Pieds nus, vêtue d'un paréo rouge vif, les cheveux retenus par un bandeau, c'est une très estivale Natalie Dessay qui, entre deux répétitions de La Somnambule à Santa Fé, a fait son apparition sur la scène du théâtre antique d'Orange. Au programme de ce concert, des portraits d'héroïnes qui, chacune à sa façon, chantent la nostalgie du bonheur perdu - peut-être le sentiment dont la cantatrice sait le mieux nous parler...

Un soprano léger dans un théâtre antique de 9000 places : l'adéquation du profil vocal au lieu ne va pas a priori de soi... pour qui ne connaît pas Dessay. La voix, d'une homogénéité aujourd'hui parfaite du grave au suraigu, limpide, irisée et opalescente, a encore gagné en projection et emplit sans effort la vaste conque.

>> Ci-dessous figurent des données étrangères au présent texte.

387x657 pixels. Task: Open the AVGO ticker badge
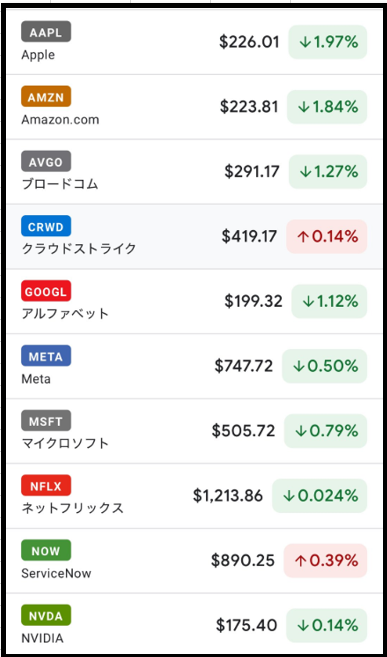tap(46, 161)
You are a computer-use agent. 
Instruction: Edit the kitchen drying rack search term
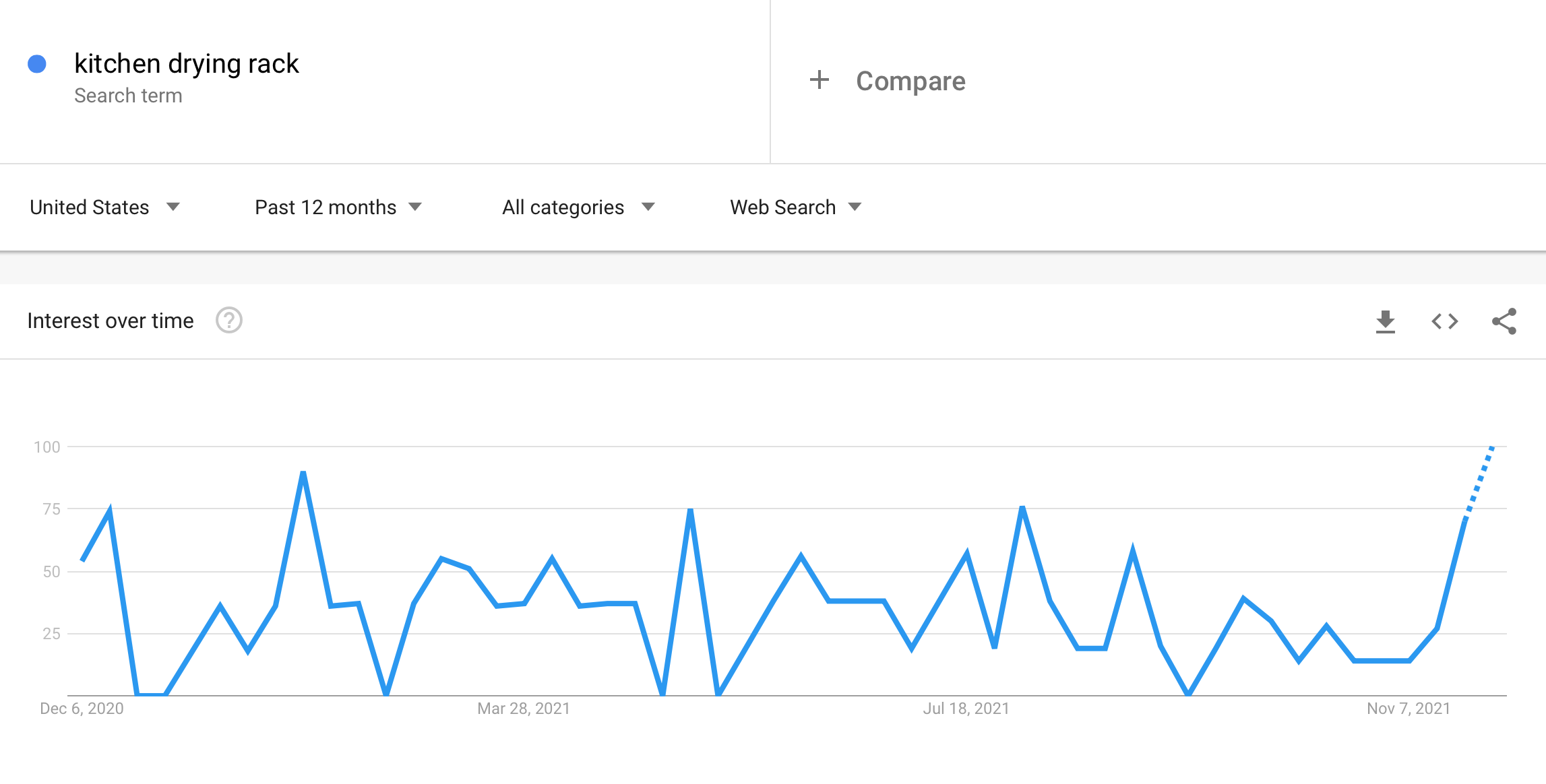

Entendre ce ruban de velours vocal s'élever dans les airs devant le décor austère et grandiose du célèbre mur fut une expérience esthétique inoubliable, et tant pis si le ciel ce soir-là n'était pas aussi étoilé qu'on l'aurait souhaité ! L'orchestre étant demeuré dans la fosse, l'artiste disposait de la totalité du plateau pour donner vie à ses personnages : comme on s'en doute, le théâtre n'était pas en reste.

L'extrême musicalité d'un chant infiniment nuancé, la sensibilité à fleur de lèvres, l'agilité supérieure et toujours expressive ne sont plus des surprises. Dans les rôles lyriques légers du 19e siècle français, Dessay confirme, après son récent récital au disque, qu'elle est aujourd'hui sans rivale ; si la chanteuse n'a plus rien à prouver dans Ophélie, on ne se fait guère de souci sur sa capacité à gérer les tessitures plus centrales de Manon (tout dernièrement abordée à Genève) et Juliette (une prise de rôle prévue au Met en 2006). Mais la soprano française se révèle tout aussi juste stylistiquement dans les airs de bel canto romantique italien, avec un art du mot dans les récitatifs et une poésie du phrasé dans les cantilènes qui ont hypnotisé le public. Poignante dans La Somnambule (ouvrage dans lequel elle a fait délirer le public de la Scala en 2001, comme une presse française parfois un peu partiale ne l'a peut-être pas assez dit...), elle convainc pleinement dans la scène de la folie de Lucia, rôle dont elle peut aujourd'hui assumer le dramatisme et au profit duquel on espère la voir renoncer définitivement à la fade Lucie française. En bis, une délicieuse et subtile valse de Musette (sauf erreur, la première incursion de Dessay dans l'univers de Puccini...), une flamboyante cabalette d'Amina et une ineffable mort de Lakmé.

Des sonorités plus homogènes que celles de l'Orchestre national de Bordeaux-Aquitaine auraient été bienvenues pour un tel événement, mais la phalange, sous la baguette précise et engagée de Stéphane Denève, remplit plus que correctement sa tâche, et se taille même un beau succès dans Le carnaval romain, L'Arlésienne et Daphnis et Chloé.